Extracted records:

§

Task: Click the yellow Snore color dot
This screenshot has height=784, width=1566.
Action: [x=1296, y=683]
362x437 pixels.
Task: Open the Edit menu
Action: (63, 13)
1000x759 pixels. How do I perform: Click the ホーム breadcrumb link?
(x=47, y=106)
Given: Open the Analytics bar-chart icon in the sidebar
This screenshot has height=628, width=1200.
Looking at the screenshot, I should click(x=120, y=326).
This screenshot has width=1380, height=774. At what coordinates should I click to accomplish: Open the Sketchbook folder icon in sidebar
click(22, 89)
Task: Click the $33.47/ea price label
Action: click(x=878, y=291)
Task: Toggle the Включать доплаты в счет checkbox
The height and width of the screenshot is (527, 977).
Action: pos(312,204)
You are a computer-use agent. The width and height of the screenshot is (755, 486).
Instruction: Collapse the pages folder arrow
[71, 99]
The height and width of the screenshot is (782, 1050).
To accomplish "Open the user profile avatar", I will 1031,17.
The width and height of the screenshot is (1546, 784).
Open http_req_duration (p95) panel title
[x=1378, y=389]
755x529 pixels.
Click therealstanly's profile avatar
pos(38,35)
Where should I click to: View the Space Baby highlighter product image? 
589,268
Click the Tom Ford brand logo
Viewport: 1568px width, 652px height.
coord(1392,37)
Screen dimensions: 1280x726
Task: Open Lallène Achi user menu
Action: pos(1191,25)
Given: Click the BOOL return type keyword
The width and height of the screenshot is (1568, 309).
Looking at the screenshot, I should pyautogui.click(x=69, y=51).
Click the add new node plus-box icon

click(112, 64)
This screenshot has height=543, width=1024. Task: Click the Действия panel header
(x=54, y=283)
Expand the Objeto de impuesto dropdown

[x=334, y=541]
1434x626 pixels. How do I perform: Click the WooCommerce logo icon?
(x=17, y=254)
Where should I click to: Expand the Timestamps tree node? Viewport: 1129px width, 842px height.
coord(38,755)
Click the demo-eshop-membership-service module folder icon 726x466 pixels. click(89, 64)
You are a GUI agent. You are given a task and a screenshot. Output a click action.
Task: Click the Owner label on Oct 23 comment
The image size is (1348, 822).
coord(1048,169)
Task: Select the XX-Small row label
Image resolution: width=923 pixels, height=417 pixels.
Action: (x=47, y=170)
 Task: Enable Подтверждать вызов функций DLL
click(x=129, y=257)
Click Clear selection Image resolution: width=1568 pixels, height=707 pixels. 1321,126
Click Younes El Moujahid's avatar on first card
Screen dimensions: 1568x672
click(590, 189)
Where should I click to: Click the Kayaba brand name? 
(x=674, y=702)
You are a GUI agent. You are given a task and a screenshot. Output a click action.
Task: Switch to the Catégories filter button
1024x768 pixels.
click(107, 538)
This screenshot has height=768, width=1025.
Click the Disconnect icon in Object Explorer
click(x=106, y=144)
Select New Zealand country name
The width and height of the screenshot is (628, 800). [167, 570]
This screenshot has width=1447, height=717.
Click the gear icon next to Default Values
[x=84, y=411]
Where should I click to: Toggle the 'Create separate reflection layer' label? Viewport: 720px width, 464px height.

§

INSTRUCTIONS FOR THE TASK:
Every entry must come back exactly as written above.

RESPONSE TO THE TASK:
Task: Click the yellow Snore color dot
This screenshot has height=784, width=1566.
Action: [x=1296, y=683]
362x437 pixels.
Task: Open the Edit menu
Action: (63, 13)
1000x759 pixels. How do I perform: Click the ホーム breadcrumb link?
(x=47, y=106)
Given: Open the Analytics bar-chart icon in the sidebar
This screenshot has height=628, width=1200.
Looking at the screenshot, I should click(x=120, y=326).
This screenshot has width=1380, height=774. At what coordinates should I click to accomplish: Open the Sketchbook folder icon in sidebar
click(22, 89)
Task: Click the $33.47/ea price label
Action: click(x=878, y=291)
Task: Toggle the Включать доплаты в счет checkbox
The height and width of the screenshot is (527, 977).
Action: pos(312,204)
You are a computer-use agent. The width and height of the screenshot is (755, 486).
Instruction: Collapse the pages folder arrow
[71, 99]
The height and width of the screenshot is (782, 1050).
To accomplish "Open the user profile avatar", I will 1031,17.
The width and height of the screenshot is (1546, 784).
Open http_req_duration (p95) panel title
[x=1378, y=389]
755x529 pixels.
Click therealstanly's profile avatar
pos(38,35)
Where should I click to: View the Space Baby highlighter product image? 
589,268
Click the Tom Ford brand logo
Viewport: 1568px width, 652px height.
coord(1392,37)
Screen dimensions: 1280x726
Task: Open Lallène Achi user menu
Action: pos(1191,25)
Given: Click the BOOL return type keyword
The width and height of the screenshot is (1568, 309).
Looking at the screenshot, I should pyautogui.click(x=69, y=51).
Click the add new node plus-box icon

click(112, 64)
This screenshot has height=543, width=1024. Task: Click the Действия panel header
(x=54, y=283)
Expand the Objeto de impuesto dropdown

[x=334, y=541]
1434x626 pixels. How do I perform: Click the WooCommerce logo icon?
(x=17, y=254)
Where should I click to: Expand the Timestamps tree node? Viewport: 1129px width, 842px height.
coord(38,755)
Click the demo-eshop-membership-service module folder icon 726x466 pixels. click(89, 64)
You are a GUI agent. You are given a task and a screenshot. Output a click action.
Task: Click the Owner label on Oct 23 comment
The image size is (1348, 822).
coord(1048,169)
Task: Select the XX-Small row label
Image resolution: width=923 pixels, height=417 pixels.
Action: (x=47, y=170)
 Task: Enable Подтверждать вызов функций DLL
click(x=129, y=257)
Click Clear selection Image resolution: width=1568 pixels, height=707 pixels. 1321,126
Click Younes El Moujahid's avatar on first card
Screen dimensions: 1568x672
click(590, 189)
Where should I click to: Click the Kayaba brand name? 
(x=674, y=702)
You are a GUI agent. You are given a task and a screenshot. Output a click action.
Task: Switch to the Catégories filter button
1024x768 pixels.
click(107, 538)
This screenshot has height=768, width=1025.
Click the Disconnect icon in Object Explorer
click(x=106, y=144)
Select New Zealand country name
The width and height of the screenshot is (628, 800). [167, 570]
This screenshot has width=1447, height=717.
Click the gear icon next to Default Values
[x=84, y=411]
Where should I click to: Toggle the 'Create separate reflection layer' label? Viewport: 720px width, 464px height.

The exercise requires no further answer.